There are big thrills aplenty as Sean Connery's Bond stumbles around in Japan, trying to uncover the threads of the scheme. Bond gets into scrape after scrape leading to ever more impressive escapes and stunts, all of which builds up to the thrilling final showdown which is suitably action packed and full of big bangs.

Introducing Bond's nemesis Blofeld for the first time, here played by a very creepy and evil looking Donald Pleasance, and the idea of a supervillain hiding out in a disused volcano lair, this is a thrilling ride from start to finish. Characterisation takes a bit of a back seat to the stunts, but it is an exciting ride none the less.

This ultimate edition really is the best version of the film I have owned. The picture has been lovingly restored and cleaned up, and looks amazing. Really, I am not just saying that. It looks superb. The sound has been similarly treated and there is an option to listen to it in 5.1 DTS surround, which is truly exceptional.

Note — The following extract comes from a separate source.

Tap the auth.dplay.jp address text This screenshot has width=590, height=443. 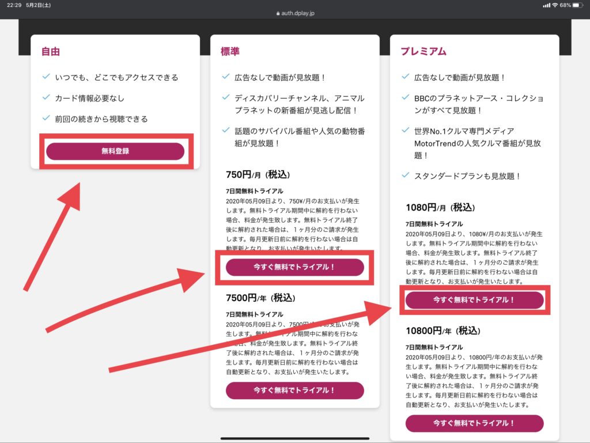coord(298,13)
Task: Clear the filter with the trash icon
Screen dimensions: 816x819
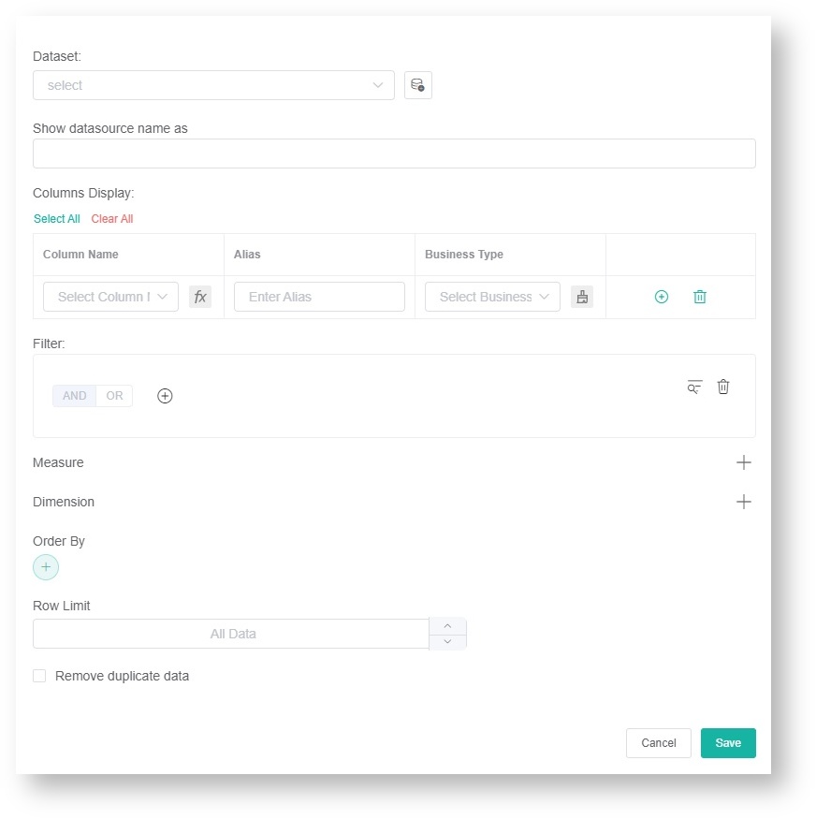Action: click(723, 387)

As well as the superb presentation of the film, there is also a host of extras, original trailers, informative audio commentaries and the such. These are exhaustive and some of them quite interesting. But these really a garnish for the main course, which is the film itself.

This is an excellent release, and does this classic film justice. This series of `Ultimate editions' really sets the standard for film releases. It really does not get any better.